Plack: ser revolucionario en contra voluntad

El domingo, 7 de octubre de 1900, por la tarde, Heinrich Rubens y su esposa se fueron a tomar el té en la casa de los Planck, en un barrio residencial de Berlín.

Max Planck (1858-1947)
Rubens y Max Planck eran colegas y colaboraban en el departamento de física de la Universidad de Berlín: el primero era un físico experimental, el segundo un físico teórico. Después de algunas conversaciones y chismes, los dos hombres se trasladaron en a los asuntos de estudio de Planck; cada uno de los dos sabía y sentía que había algo importante que tenía que ser dicho y que no se podía esperar más. Fue allí, en ese momento en el que Rubens, le comunicó a su colega la noticia que nunca habría querido darle: no había nada que hacer; él y su equipo habían revisado y vuelto a revisar mil veces: los resultados de los experimentos que se estaban llevando a cabo, sobre la radiación del cuerpo negro, no estaban de ninguna manera de acuerdo con la teoría, y en particular con una fórmula de Wien que Planck consideraba adecuada.

Planck se levantó nerviosamente de su silla y se acercó a la ventana que daba a un jardín ordenado, mientras el sol se ponía, lejano. El asunto era serio y fundamental, ya no se podían dar más vueltas, fingiendo que nada estuviera pasando: había que ponerse allí, delante de una hoja en blanco y reconsiderar de nuevo todo desde el principio, con el fin de llevar a cabo una nueva expresión que reprodujera los datos experimentales. Eso era lo que había que hacer y tocaba hacerlo lo más pronto posible.

Filas proporcionadas.
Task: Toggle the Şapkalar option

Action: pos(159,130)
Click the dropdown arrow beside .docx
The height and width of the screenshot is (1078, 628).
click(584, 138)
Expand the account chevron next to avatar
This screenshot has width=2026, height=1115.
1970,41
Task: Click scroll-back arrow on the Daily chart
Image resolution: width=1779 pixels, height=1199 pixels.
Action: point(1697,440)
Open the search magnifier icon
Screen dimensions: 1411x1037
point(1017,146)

Instrucciones.
**A)** Reproduce sin cambios las filas que van desde la que contiene "Open the search magnifier icon" hasta la última fila, ambas incluidas.
**B)** Prosigue el relato sobre Planck y la radiación del cuerpo negro a partir del punto en que termina.
El texto y las filas son materiales independientes entre sí.

Respuestas.
**A)**
Open the search magnifier icon
Screen dimensions: 1411x1037
point(1017,146)

**B)**
En los últimos años del siglo XIX, había una sensación generalizada de que la física hubiera llegado a dar una explicación al mundo entero. En 1865, el físico escocés James Clark Maxwell había concebido una serie de ecuaciones (más tarde elegantemente sintetizadas por Heaviside) que explicaban todo el electromagnetismo y que, junto con las leyes de Newton, parecían ser las herramientas para explicar cada fenómeno natural. El nivel de confianza era tal que el prestigioso físico británico Lord Kelvin llegó a declarar: No hay nada más por descubrir en la física. Lo que queda por hacer son sólo medidas más correctas. El mismo Lord Kelvin, también estaba convencido de que máquinas voladoras más pesadas que el aire son imposibles de construir. No sólo los millones de vuelos diarios de hoy en día, sino también lo que estaba a punto de salir a la luz en el escritorio del Planck, refutarían sus aserciones.

Ludwig Boltzmann (1844-1906)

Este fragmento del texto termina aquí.